JSAI2022

JSAI2022

Jun 14 - Jul 8, 2022Kyoto International Conference Center+online
The Japanese Society for Artificial Intelligence
JSAI2022

JSAI2022

Jun 14 - Jul 8, 2022Kyoto International Conference Center+online

[1A5-GS-2-04]Evaluation of Market Impact based on Stock Price Prediction using Limit Order Book

〇kohei sugawara1, jun hozumi1, kiyoshi izumi1(1. University of Tokyo)

Keywords:

MI,Limit Order Book,DeepLearning

Predicting market impact is important for all traders to formulate, evaluate and improve their trading strategies. In the past, there have been studies that approximated market impact from historical trading data. There have also been studies that calculate market impact indirectly by modeling limit order books(LOB). However, these models are extremely generalized and have difficulties in terms of practicality. On the other hand, in recent years, deep learning has been used to analyze LOB, which is an important factor in considering the market impact. However, the main purpose of these studies is mainly stock price prediction or optimization of the overall execution cost of trades. There is little research on the evaluation of market impact alone.

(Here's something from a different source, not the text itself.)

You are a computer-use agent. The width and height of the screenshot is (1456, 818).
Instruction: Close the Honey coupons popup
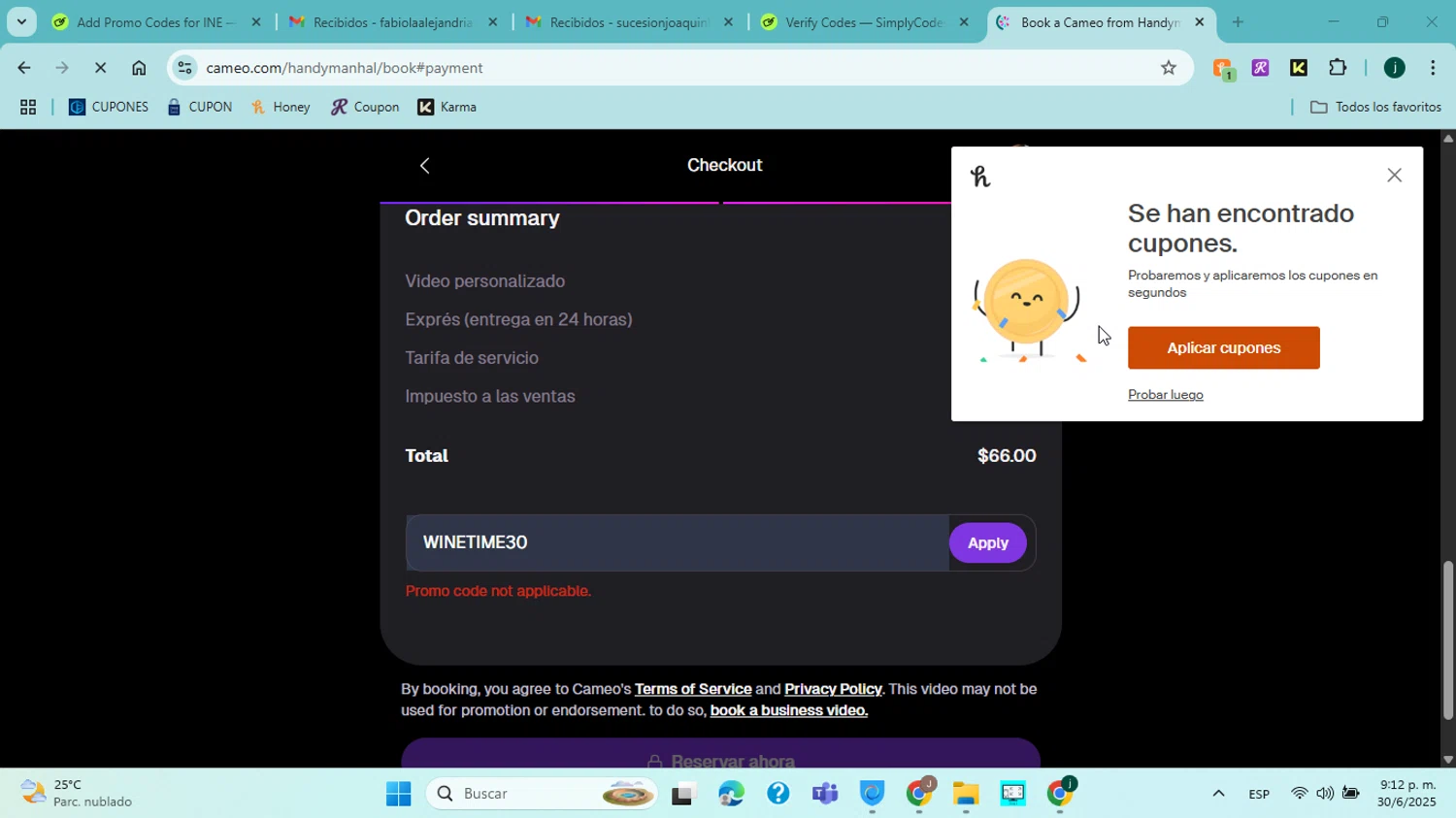[x=1394, y=176]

In this paper, we propose a new model for evaluating market impact using deep learning. First, we predict stock prices based on the LOB information, and then evaluated the market impact using the prediction. Through experiments, we have found that the market impact calculated by the new model was consistent with that of existing studies, and LOB analysis by deep learning captured significant information in market impact calculation.